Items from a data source
┌──

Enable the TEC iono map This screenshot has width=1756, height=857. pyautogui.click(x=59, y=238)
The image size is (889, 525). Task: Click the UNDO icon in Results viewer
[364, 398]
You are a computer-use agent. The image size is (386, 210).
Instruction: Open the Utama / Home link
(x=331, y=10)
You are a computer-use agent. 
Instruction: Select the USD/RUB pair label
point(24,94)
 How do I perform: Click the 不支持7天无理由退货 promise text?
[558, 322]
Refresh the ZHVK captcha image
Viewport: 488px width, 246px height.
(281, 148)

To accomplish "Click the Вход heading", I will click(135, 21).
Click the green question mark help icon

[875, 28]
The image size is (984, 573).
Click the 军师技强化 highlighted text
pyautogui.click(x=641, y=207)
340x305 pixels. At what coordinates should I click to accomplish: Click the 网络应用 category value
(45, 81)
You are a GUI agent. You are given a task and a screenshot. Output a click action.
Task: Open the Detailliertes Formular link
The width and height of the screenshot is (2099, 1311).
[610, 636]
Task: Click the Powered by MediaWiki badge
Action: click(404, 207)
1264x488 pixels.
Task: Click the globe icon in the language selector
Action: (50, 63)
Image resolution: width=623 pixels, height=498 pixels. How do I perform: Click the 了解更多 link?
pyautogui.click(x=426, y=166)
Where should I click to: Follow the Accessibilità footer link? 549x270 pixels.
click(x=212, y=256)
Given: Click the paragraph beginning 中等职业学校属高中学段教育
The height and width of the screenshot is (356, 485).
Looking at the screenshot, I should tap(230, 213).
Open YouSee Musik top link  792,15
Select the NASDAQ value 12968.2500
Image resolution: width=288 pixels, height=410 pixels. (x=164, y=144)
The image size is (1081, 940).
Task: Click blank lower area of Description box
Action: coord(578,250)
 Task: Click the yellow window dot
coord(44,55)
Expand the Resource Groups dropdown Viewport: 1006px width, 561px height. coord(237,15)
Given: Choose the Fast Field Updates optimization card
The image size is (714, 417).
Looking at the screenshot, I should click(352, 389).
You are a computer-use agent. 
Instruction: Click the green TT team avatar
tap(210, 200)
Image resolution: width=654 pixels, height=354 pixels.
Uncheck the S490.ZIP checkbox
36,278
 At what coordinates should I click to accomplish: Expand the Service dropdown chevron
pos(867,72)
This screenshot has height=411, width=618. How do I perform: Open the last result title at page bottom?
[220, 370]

└──

Reproduce the data above in full, keeping it exactly the same.

Enable the TEC iono map This screenshot has width=1756, height=857. pyautogui.click(x=59, y=238)
The image size is (889, 525). Task: Click the UNDO icon in Results viewer
[364, 398]
You are a computer-use agent. The image size is (386, 210).
Instruction: Open the Utama / Home link
(x=331, y=10)
You are a computer-use agent. 
Instruction: Select the USD/RUB pair label
point(24,94)
 How do I perform: Click the 不支持7天无理由退货 promise text?
[558, 322]
Refresh the ZHVK captcha image
Viewport: 488px width, 246px height.
(281, 148)

To accomplish "Click the Вход heading", I will click(135, 21).
Click the green question mark help icon

[875, 28]
The image size is (984, 573).
Click the 军师技强化 highlighted text
pyautogui.click(x=641, y=207)
340x305 pixels. At what coordinates should I click to accomplish: Click the 网络应用 category value
(45, 81)
You are a GUI agent. You are given a task and a screenshot. Output a click action.
Task: Open the Detailliertes Formular link
The width and height of the screenshot is (2099, 1311).
[610, 636]
Task: Click the Powered by MediaWiki badge
Action: click(404, 207)
1264x488 pixels.
Task: Click the globe icon in the language selector
Action: (50, 63)
Image resolution: width=623 pixels, height=498 pixels. How do I perform: Click the 了解更多 link?
pyautogui.click(x=426, y=166)
Where should I click to: Follow the Accessibilità footer link? 549x270 pixels.
click(x=212, y=256)
Given: Click the paragraph beginning 中等职业学校属高中学段教育
The height and width of the screenshot is (356, 485).
Looking at the screenshot, I should tap(230, 213).
Open YouSee Musik top link  792,15
Select the NASDAQ value 12968.2500
Image resolution: width=288 pixels, height=410 pixels. (x=164, y=144)
The image size is (1081, 940).
Task: Click blank lower area of Description box
Action: coord(578,250)
 Task: Click the yellow window dot
coord(44,55)
Expand the Resource Groups dropdown Viewport: 1006px width, 561px height. coord(237,15)
Given: Choose the Fast Field Updates optimization card
The image size is (714, 417).
Looking at the screenshot, I should click(352, 389).
You are a computer-use agent. 
Instruction: Click the green TT team avatar
tap(210, 200)
Image resolution: width=654 pixels, height=354 pixels.
Uncheck the S490.ZIP checkbox
36,278
 At what coordinates should I click to accomplish: Expand the Service dropdown chevron
pos(867,72)
This screenshot has height=411, width=618. How do I perform: Open the last result title at page bottom?
[220, 370]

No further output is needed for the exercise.